▶ BRIEF 1
Echo the passage of the SARS-CoV-2 brain abstract from "Competing Interest Statement" to "putative pathophysiological mechanisms.", word for word.
▶ BRIEF 2
According to the SARS-CoV-2 brain abstract, which two proteins that mediate SARS-CoV-2 cellular entry are expressed in the hypothalamus and associated regions?

▶ SELECTED PASSAGE
Abstract
Most patients with COVID-19, caused by severe acute respiratory syndrome coronavirus 2 (SARS-CoV-2), display neurological symptoms, and respiratory failure in certain cases could be of extra-pulmonary origin. Hypothalamic neural circuits play key roles in sex differences, diabetes, hypertension, obesity and aging, all risk factors for severe COVID-19, besides being connected to olfactory/gustative and brainstem cardiorespiratory centers. Here, human brain gene-expression analyses and immunohistochemistry reveal that the hypothalamus and associated regions express angiotensin-converting enzyme 2 and transmembrane proteinase, serine 2, which mediate SARS-CoV-2 cellular entry, in correlation with genes or pathways involved in physiological functions or viral pathogenesis. A post-mortem patient brain shows viral invasion and replication in both the olfactory bulb and the hypothalamus, while animal studies indicate that sex hormones and metabolic diseases influence this susceptibility.
Competing Interest Statement
The authors have declared no competing interest.
Footnotes
↵‡ These authors directed this work
We now provide the first proof of SARS-CoV-2 in the brain parenchyma and neural cells, as opposed to the CSF or vascular tissues, as well as two plausible infection routes and putative pathophysiological mechanisms.

▶ ENTRIES SHOWN
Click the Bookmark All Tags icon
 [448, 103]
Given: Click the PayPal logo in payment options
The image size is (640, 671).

---

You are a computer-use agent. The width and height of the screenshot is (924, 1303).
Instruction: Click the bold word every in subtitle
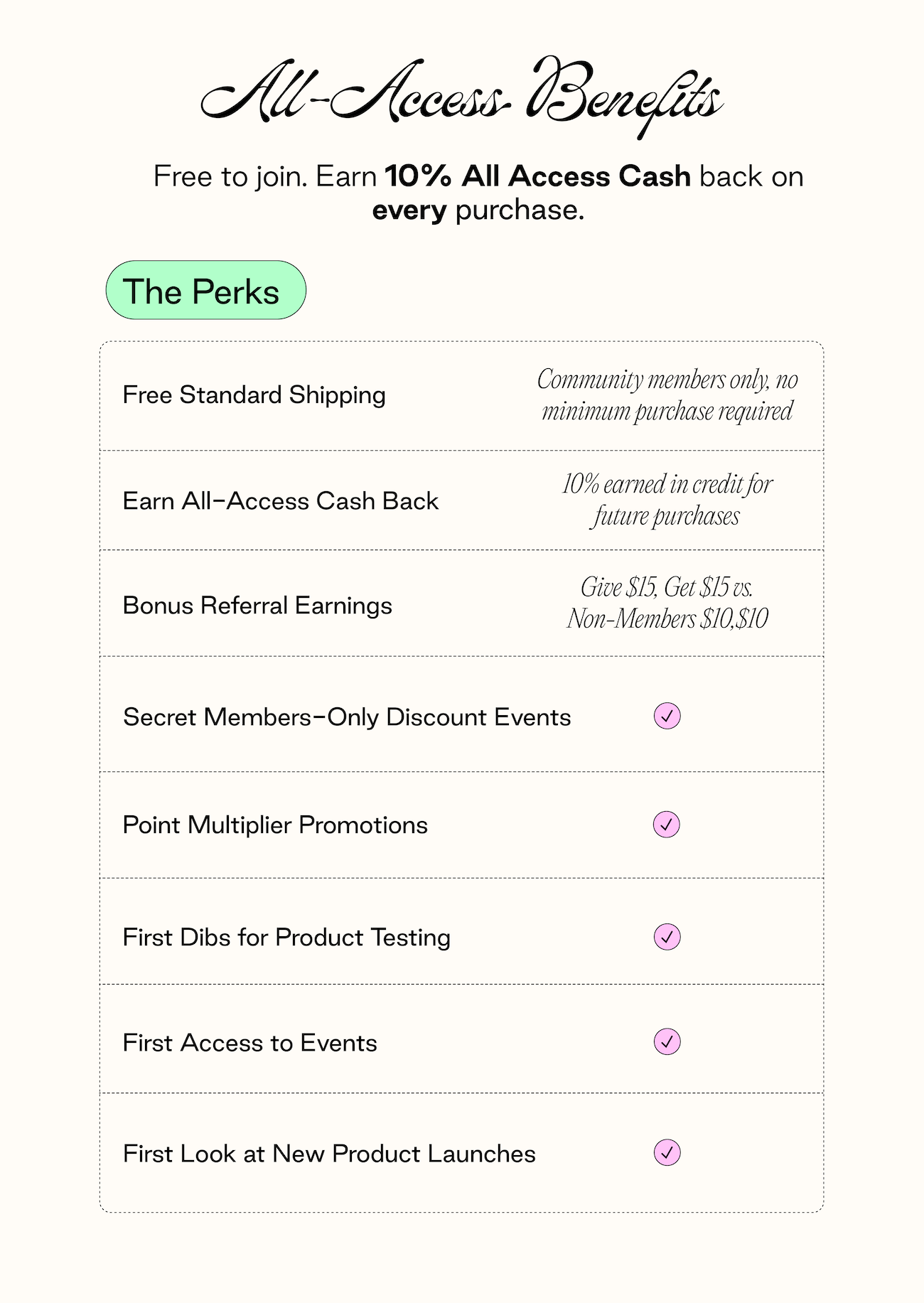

--

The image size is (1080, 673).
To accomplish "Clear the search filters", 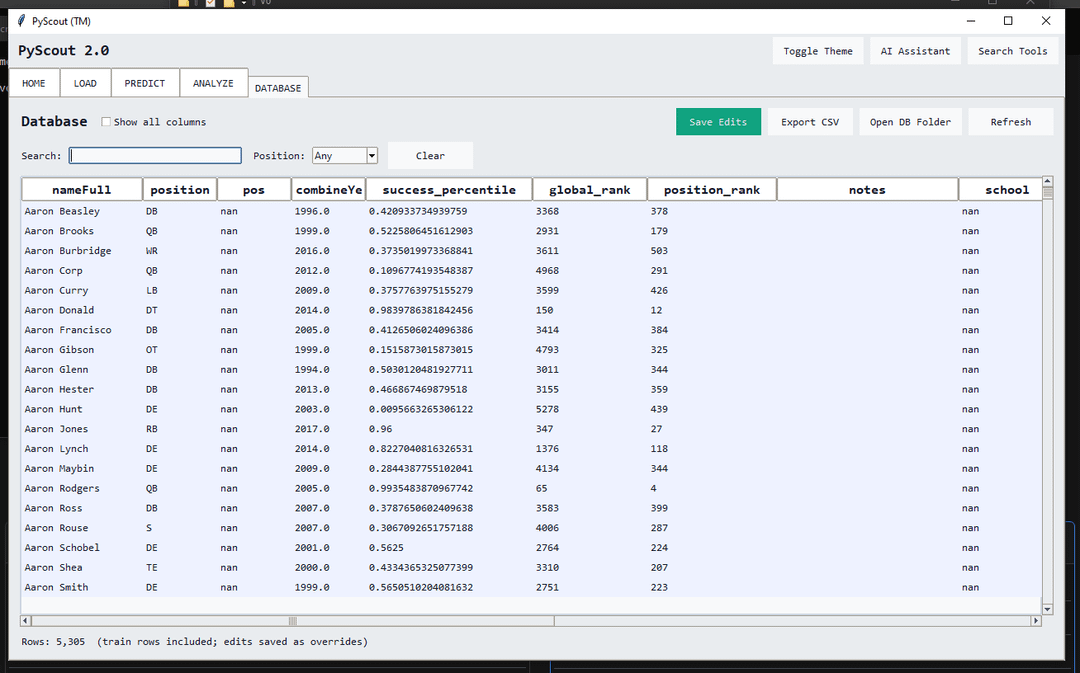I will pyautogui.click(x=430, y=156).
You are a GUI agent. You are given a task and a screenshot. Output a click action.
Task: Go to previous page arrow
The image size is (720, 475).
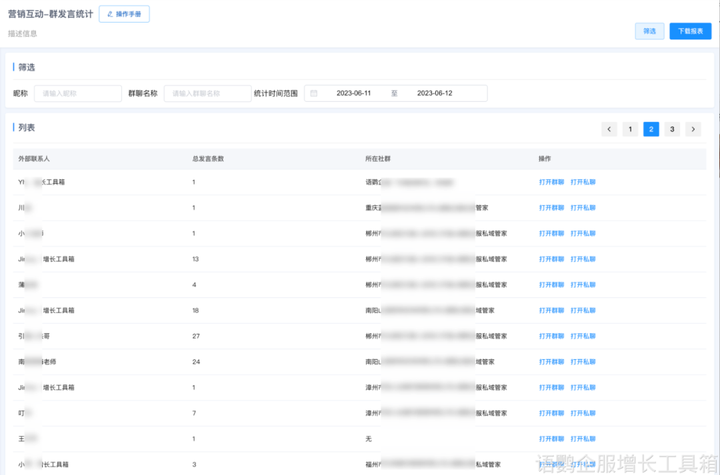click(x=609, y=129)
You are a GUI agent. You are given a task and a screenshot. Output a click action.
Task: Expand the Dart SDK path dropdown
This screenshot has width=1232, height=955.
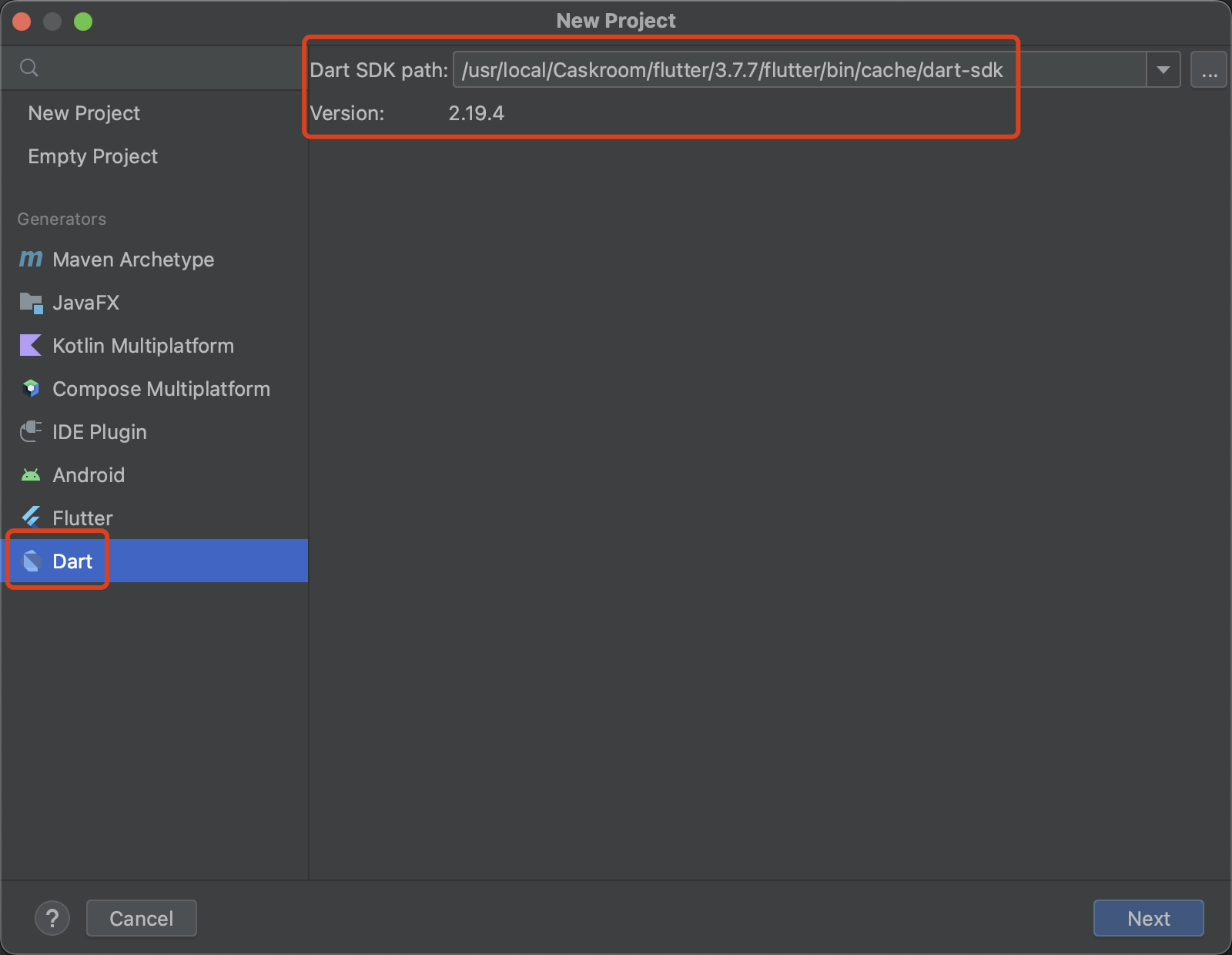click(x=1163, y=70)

▶ TASK RESPONSE 1
Competing Interest Statement
The authors have declared no competing interest.
Footnotes
↵‡ These authors directed this work
We now provide the first proof of SARS-CoV-2 in the brain parenchyma and neural cells, as opposed to the CSF or vascular tissues, as well as two plausible infection routes and putative pathophysiological mechanisms.

▶ TASK RESPONSE 2
Angiotensin-converting enzyme 2 and transmembrane proteinase, serine 2.